Immersion is probably the favorite metaphor of intellectual and cultural historians for how they approach their sources. Only by breathing the air and drinking the water—to use two other metaphors—of their subjects can adept historians fully appreciate the ideas they examine. Of no less consequence is the task of taking the readers through a similar experience. At its best such history writing convinces readers that first, these ideas are worth noting, and second that what might seem on the surface impossible or illogical is in fact quite thinkable and even common-sensical. The same thing, I found out the other day, proves quite true for the best of fictions.

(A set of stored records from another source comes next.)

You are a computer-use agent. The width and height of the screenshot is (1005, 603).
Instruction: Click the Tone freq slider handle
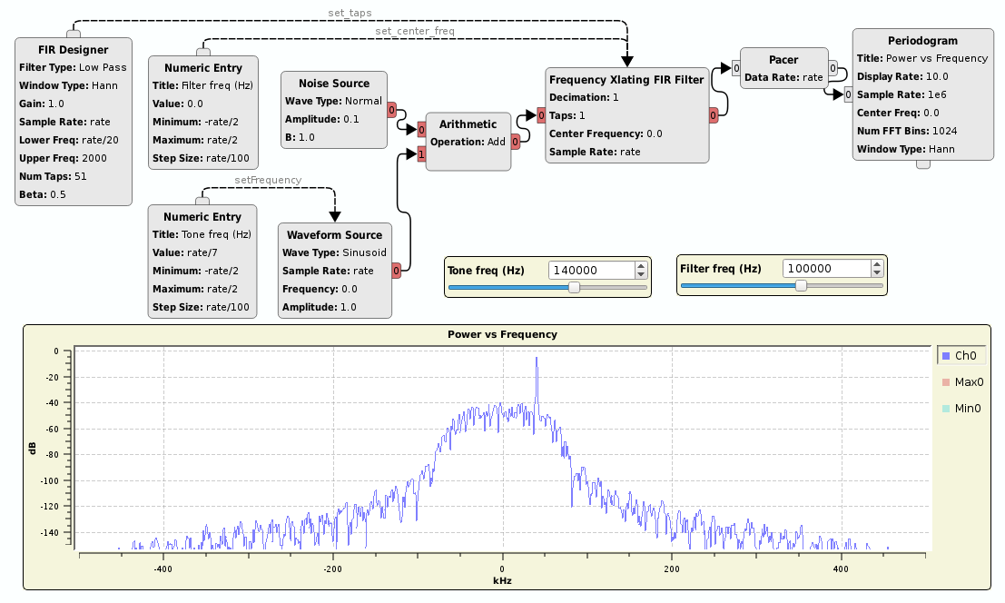pyautogui.click(x=574, y=287)
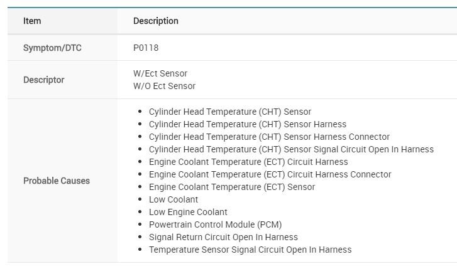
Task: Click the Description column header
Action: coord(156,21)
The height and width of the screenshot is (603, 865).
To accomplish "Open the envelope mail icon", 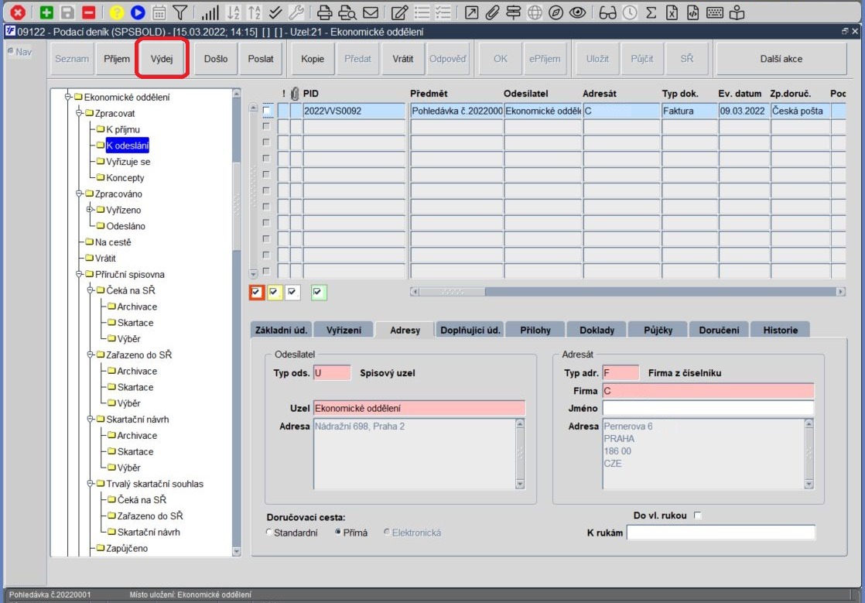I will pyautogui.click(x=371, y=12).
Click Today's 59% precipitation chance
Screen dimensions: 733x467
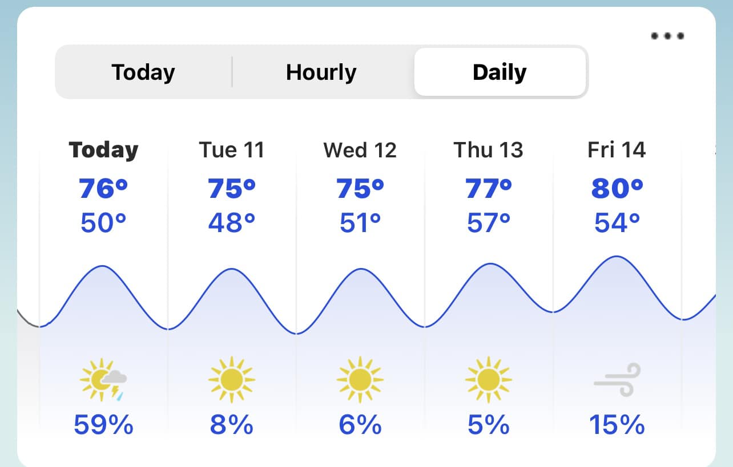click(x=103, y=425)
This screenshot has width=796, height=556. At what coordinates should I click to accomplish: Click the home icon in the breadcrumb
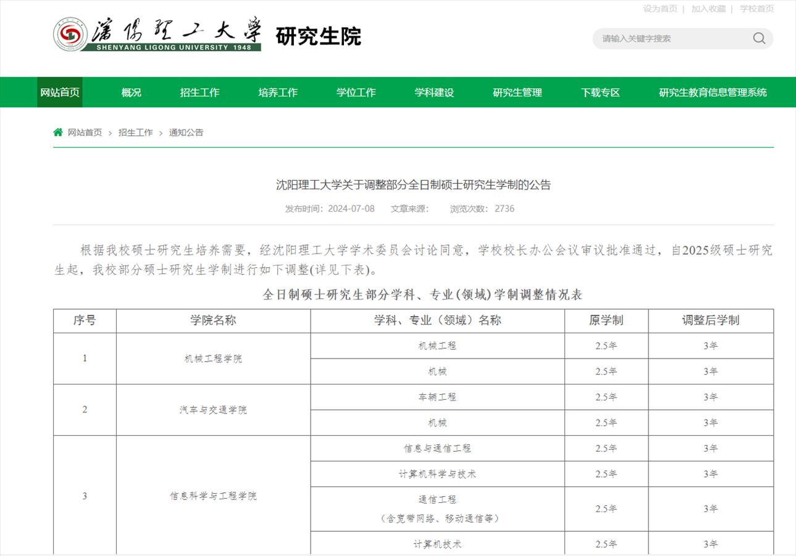pos(57,132)
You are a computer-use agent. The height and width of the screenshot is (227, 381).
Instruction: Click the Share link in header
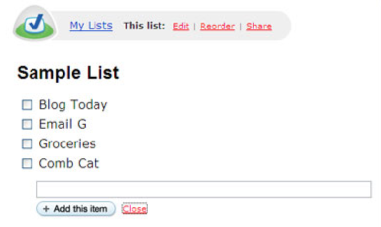tap(259, 26)
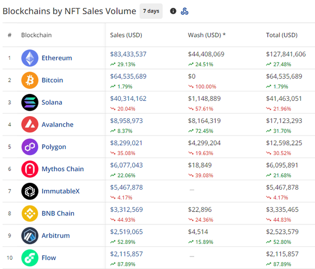Click the blue network icon in the header
Image resolution: width=315 pixels, height=269 pixels.
[x=185, y=11]
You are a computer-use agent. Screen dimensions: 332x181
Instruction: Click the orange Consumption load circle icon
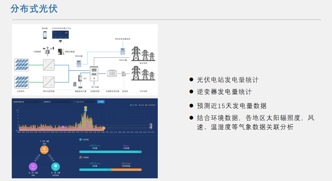coord(44,150)
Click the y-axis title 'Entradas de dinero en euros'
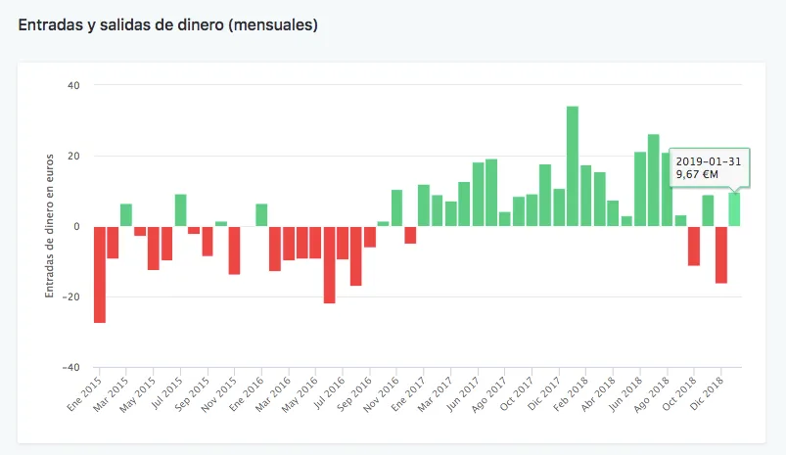Image resolution: width=786 pixels, height=455 pixels. tap(51, 226)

For me the movie Wild Tales (Relatos Salvajes), the latests from the Argentinian director Damián Szifrón, did just that. It takes the viewer on a ‘wild’ journey through their own consciousness, intent upon convincing them that what on its face appears crazy and impossible is in fact possible. So much so, that even if, like me, you perceive yourself as quite incapable of unrestrained violence, it delivers quite well the point that under certain circumstances we can perform acts of violence we did not fathom we were capable of. At the very least, I would think, the movie provides arresting insights into the nether regions of the mind which allows one to understand the extent to which our image of ourselves and of our society is an historical construction. Or, to put it another way, that a coherent subjectivity and society are what I once heard referred to as a “reified metaphor” (1) that we daily operate under; nothing more.

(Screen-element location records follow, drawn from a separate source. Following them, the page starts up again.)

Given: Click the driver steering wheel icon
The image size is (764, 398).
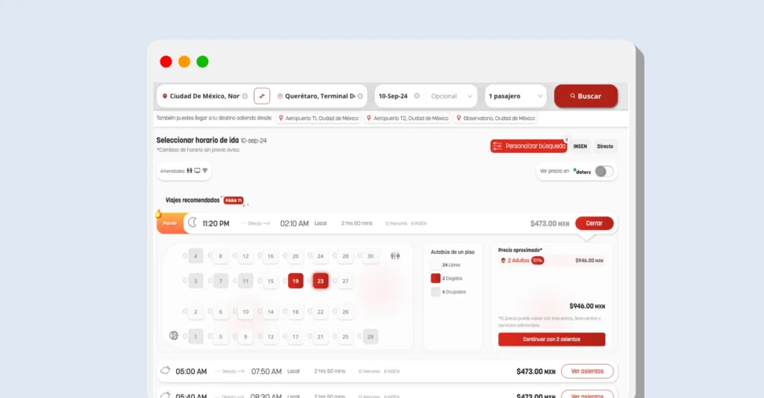Looking at the screenshot, I should pos(174,336).
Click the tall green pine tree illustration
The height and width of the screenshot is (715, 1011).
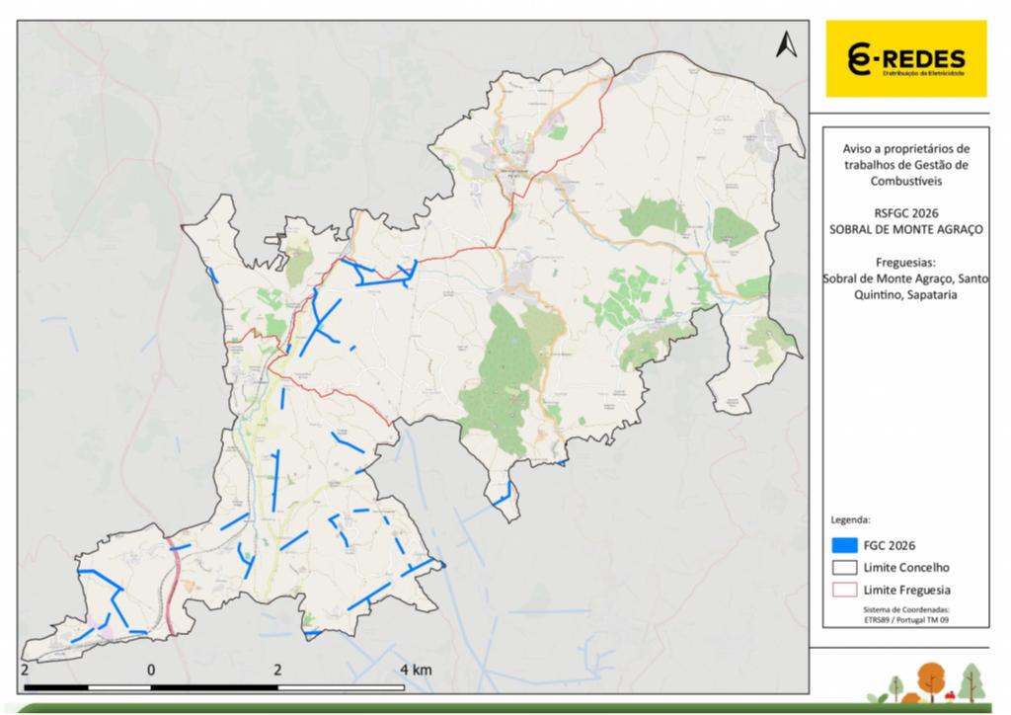click(x=972, y=680)
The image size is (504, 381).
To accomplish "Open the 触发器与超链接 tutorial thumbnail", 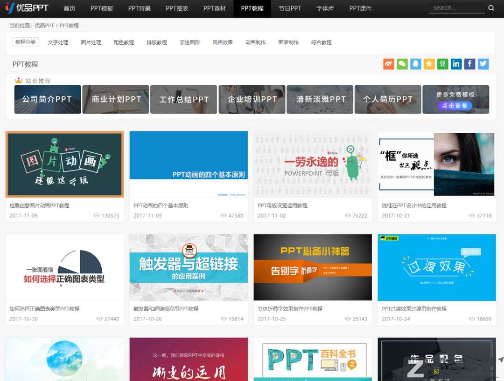I will tap(189, 267).
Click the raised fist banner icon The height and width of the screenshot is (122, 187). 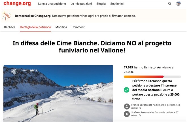click(7, 16)
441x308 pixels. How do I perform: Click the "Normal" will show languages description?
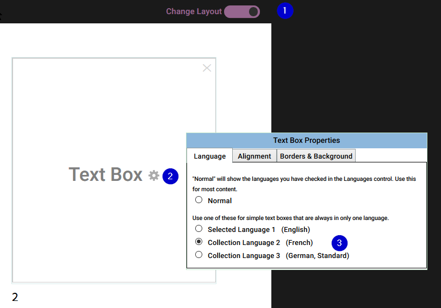tap(304, 184)
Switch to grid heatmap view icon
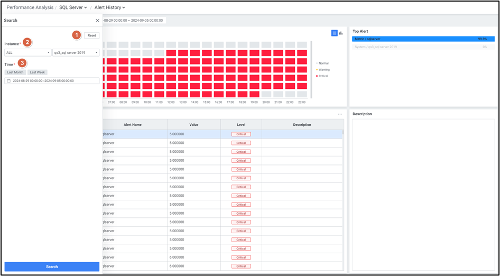The width and height of the screenshot is (500, 276). coord(334,33)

What I found particularly pertinent for us historians in this movie is its structure. Consisting of six short movies that ostensibly share nothing with one another, Szifrón marshals what would on its face appear as disparate fragments of evidence to drive home his argument. Much like a good historian he inflects it with his own cinematographic style and his macabre footprint to deliver a meticulously synthesized narrative.

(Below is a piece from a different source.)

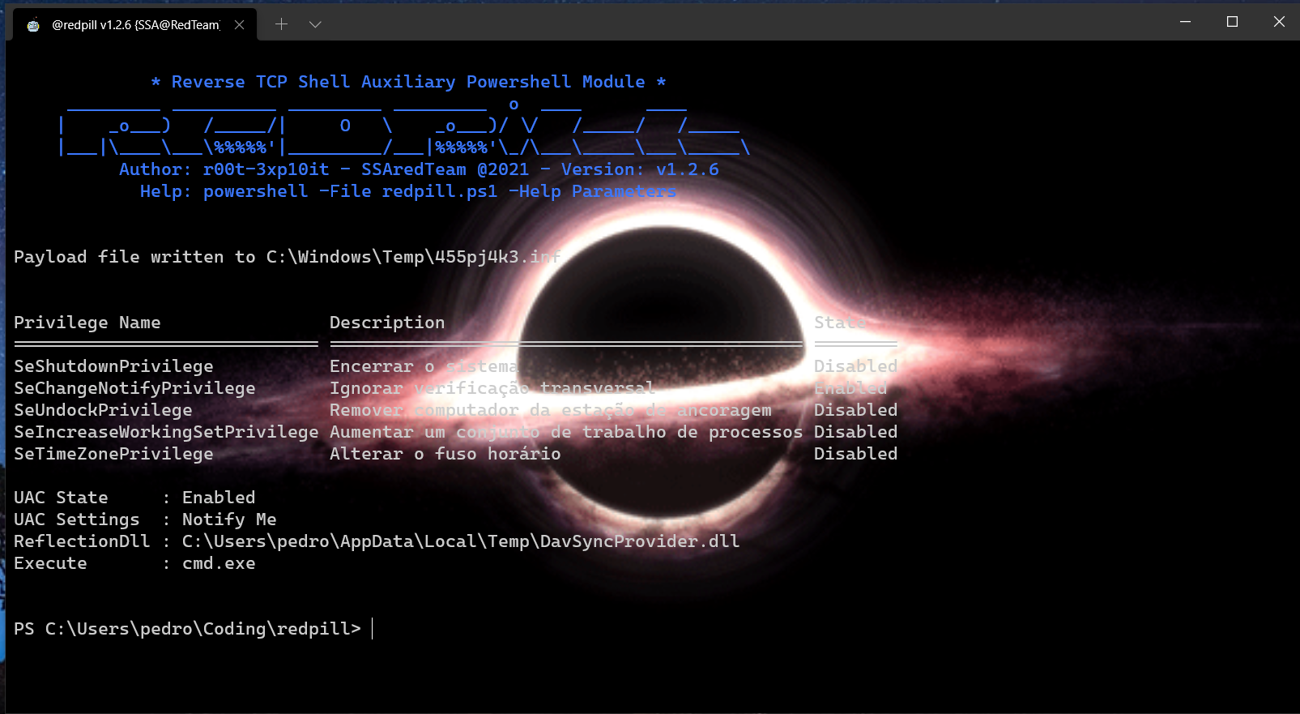Click the SeTimeZonePrivilege Disabled state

In a move that would appear quite familiar to many of us, the film begins with a tightly edited and particularly macabre short film that leaves one thirsting for more. In what follows we taste five very different narratives that share a unifying tragicomic energy that builds up towards the crescendo in the last act. Whereas the first film left me merely with a mirthful sense of mischief—for I was not yet convinced that the narrative portrayed held any relevance to me, or to anyone else for that matter—by the end of the movie and particularly during the final short movie I was fully “there.” Szifrón sold it and I bought it. And when I reflected back on the earlier narratives they all seemed much more legible—and believable.
It might just be that I’m in the middle of writing my dissertation and my mind is recognizing strong analogies even though they are quite weak. On the other hand, I recall that Margaret Atwood once said, “all novels are in a sense ‘historical’ novels; they can’t help it.” (2) So are movies, perhaps.
[1] Sorry, couldn’t recall or trace where I had first heard this term applied this way.
[2] Margaret Atwood, “In Search of Alias Grace,” AHR 103:5 (1998), 1507.